Texas

Energy and Environment Reporting for Texas

Central Texas Water Fight Could Have Statewide Implications

Photo by Andrew Weber for StateImpact Texas

Bastrop area landowners attended a meeting of the local groundwater conservation district on Wednesday

This story was co-reported by Andrew Weber for KUT News.

It’s easy to understand why Rick Knall would be nervous with outside businesses taking water from his neck of the woods. Knall is a property owner in Bastrop County who relies on his well.

“Our well has been a godsend it has been pumping strong good clean fresh water for a number of years,” he said at a hearing of the Lost Pines Groundwater Conservation District last night.

Like many others at the hearing, he worried that that steady supply could dry up with more straws in the ground.  But the question of whether the Lost Pines Groundwater Conservation District would move ahead granting new permits had resonance beyond this Central Texas community.

“I think the whole state will be watching this,” Steve Box, with Environmental Stewardship, told StateImpact Texas ahead of the hearing.

His group opposes the permits. He and others saw the hearing as a sort of test case for the role of local groundwater districts.

Box says Groundwater districts are mandated to issue water permits as long as they don’t interfere with district goals for aquifer levels called “desired future conditions.” But what if the permits are granted, the water is pumped, and the drought further depletes the aquifer?

Box says that possibility alone should give districts authority to withhold the permits.

“Statewide, we have groundwater conservation districts wrestling with this issue of how do they manage with respect to pumping when what they have to do is give or not give permits,” he said.

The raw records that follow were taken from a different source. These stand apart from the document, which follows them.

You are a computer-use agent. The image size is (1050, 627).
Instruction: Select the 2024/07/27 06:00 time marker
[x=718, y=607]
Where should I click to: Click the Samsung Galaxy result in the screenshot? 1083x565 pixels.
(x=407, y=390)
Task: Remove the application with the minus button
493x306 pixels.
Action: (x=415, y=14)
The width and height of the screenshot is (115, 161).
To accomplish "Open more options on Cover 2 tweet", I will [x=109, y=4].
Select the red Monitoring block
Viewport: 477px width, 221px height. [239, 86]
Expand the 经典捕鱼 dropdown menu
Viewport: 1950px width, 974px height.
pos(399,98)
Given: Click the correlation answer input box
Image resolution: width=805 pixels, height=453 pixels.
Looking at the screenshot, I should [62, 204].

The district’s final decision to reduce the amount of water two permit applicants could take was a victory for Box. He said it would send a message to other districts that they could conserve water.

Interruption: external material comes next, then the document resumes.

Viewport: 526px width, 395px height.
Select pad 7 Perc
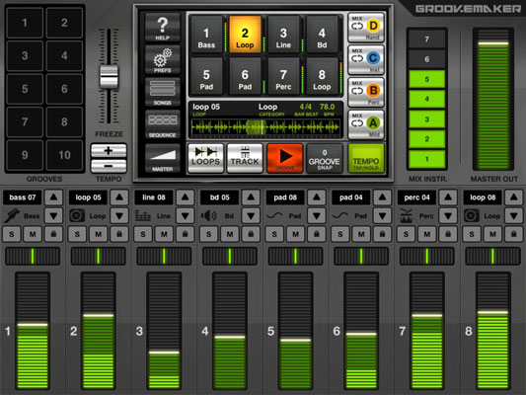283,77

But another challenge went unresolved.

That touches on water rights versus property rights. Aqua Water Supply is a private water utility that already pulls water from the district. It opposes the new permits because it thinks they may endanger its investment.

“Our position is that the district has the statutory mandate to protect our existing uses,” said Michael Gershon, a lawyer working for Aqua Water Supply.

That case will now go before the State Office of Administrative Hearings. Where water marketer End Op will argue that it has every right to take H2o from what looks like an ample supply around Bastrop, to feed a growing demand the in suburban Austin.